The study’s findings indicate that HCG may have a positive impact on sexual dysfunction, specifically in cases of nonorganic failure or lack of sexual desire. By administering HCG to the subjects, improvements were observed in various sexual parameters. Although the specific details of these parameters were not outlined, the study suggests that HCG has the potential to be beneficial in addressing issues related to erectile failure and low sex drive.[R]
Note that this study used a double-blind, placebo-controlled design, which helps reduce bias and boost confidence in the results. However, more studies are needed to confirm these findings and learn more about how HCG may help with sexual dysfunction.

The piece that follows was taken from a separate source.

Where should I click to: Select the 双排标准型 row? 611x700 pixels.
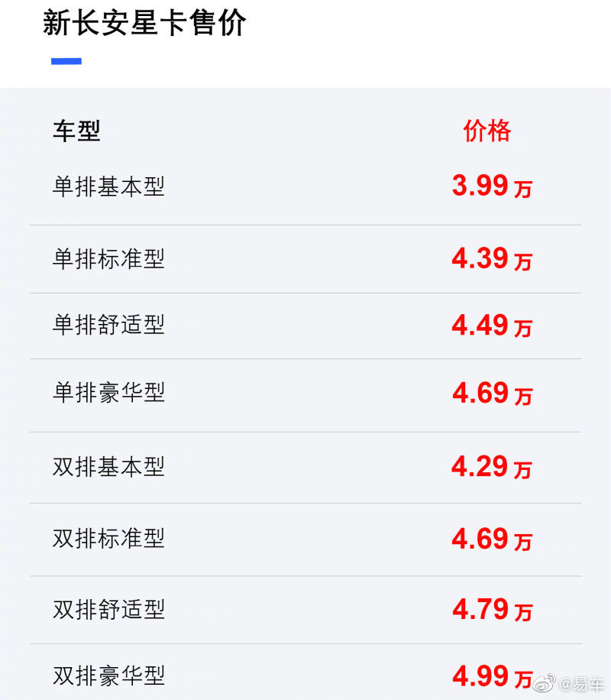point(306,540)
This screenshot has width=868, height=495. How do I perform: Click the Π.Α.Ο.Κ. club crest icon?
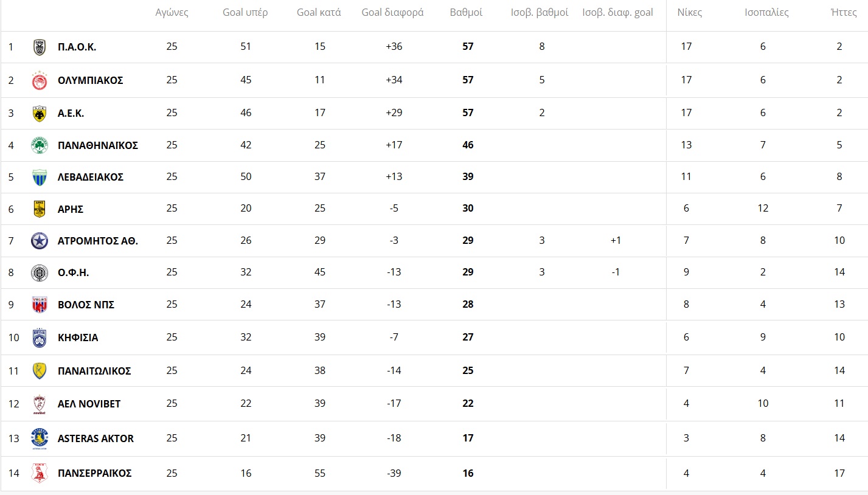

HCG and Testosterone Deficiency
HCG may have the potential to improve testosterone deficiency in individuals with testosterone levels above the diagnostic threshold for hypogonadism. By acting as an analogue of LH, HCG can stimulate the body’s natural testosterone production, which may help address symptoms associated with low testosterone levels. However, it is important to note that further research is needed to fully understand the efficacy, safety, and long-term effects of using HCG for this purpose.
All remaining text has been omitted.